Muhteşem Yüzyıl tabii ki bir tarih eseri değil, her bölümün sonunda "tarihten esinlenerek" kurgulandığını hatırlatıyorlar bize. Doğru ya da yanlış aramıyorum ben o dizide, sonuçta bir kurgu eseri, amacı eğlendirmek. Arada sırada ben de seyrediyorum. Sürükleyici bir hikâye yaratmak için bir sürü şeyi karıştırıyorlar tarihin içine; entrikalar, aşk hikâyeleri, düşmanlıklar…
Sanırım beni hem bir tarihçi hem de bir kadın olarak en rahatsız eden şey, dizide kadınlara biçilen rol. Hürrem Sultan'ı o kadar kötü, hain bir şekilde gösteriyorlar ki! Saraydaki diğer kadınlar da zira öyle, sanki hayattaki tek gayeleri güç, tek ilgilendikleri konu mücevher ve kıyafetmiş gibi. Çok yüzeysel kadın tipleri yaratmışlar. Hâlbuki bu kadınların okudukları kitaplar var, gerçekten ilgilendikleri sosyal konular var, bunlarin hiçbiri yok dizide. Ama dedigim gibi, sonuçta hikâye yazıyorlar, amaçları seyirci toplayıp onları eğlendirmek. Bu kadar senedir devam ettiğine göre başarılı da oluyorlar.

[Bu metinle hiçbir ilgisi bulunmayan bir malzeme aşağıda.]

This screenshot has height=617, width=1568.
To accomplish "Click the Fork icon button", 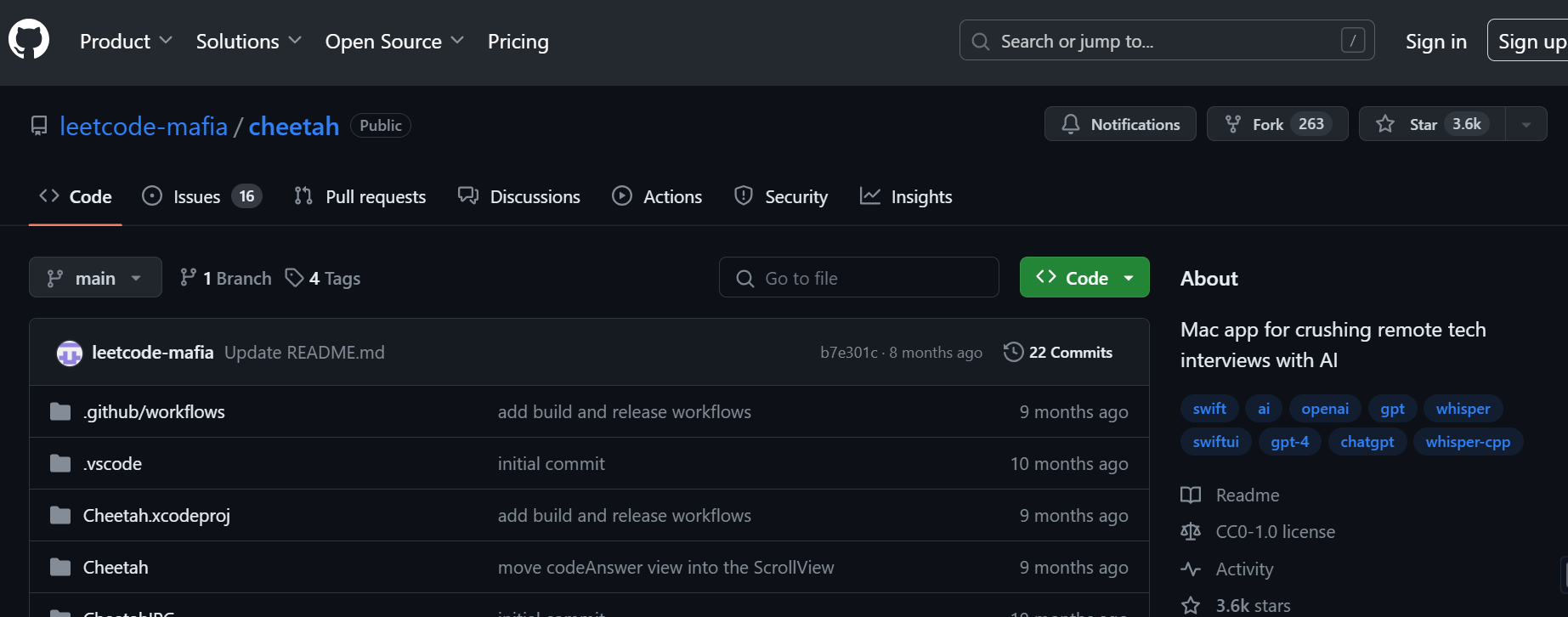I will click(x=1233, y=124).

“DİZİ BUGÜNKÜ TÜRK HALKININ DEĞERLERİNİ ANLATIYOR”
Dizi 16. yüzyıldan ziyade 21. yüzyıl Türk halkının, televizyon seyircisinin değerlerini öne çıkarıyor bence. Diğer taraftan da Osmanlı'ya olan ilgiyi artırması açısından beni çok sevindiriyor.

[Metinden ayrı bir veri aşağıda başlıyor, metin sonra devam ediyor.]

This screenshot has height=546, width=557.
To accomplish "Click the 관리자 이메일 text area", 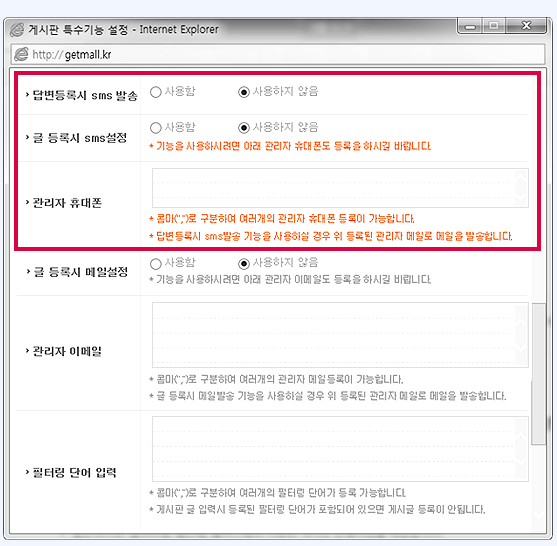I will pyautogui.click(x=340, y=335).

Dizinin kostümleri gerçeğe ne kadar uygun? Bunların seçiminde resimli kitaplardan faydalanılıyor mu?
Kostümler için keşke resimli kitaplardan biraz daha faydalansalar... Mesela vezirlerin giydiği türbanların hepsi 18. yüzyıl Lale Devri ve sonrasi türbanlarına benziyor. Resimli kitapları bırakın, Topkapı Sarayı'ndaki padişah kıyafetlerine ve diğer giyim örneklerine baksalar da olur.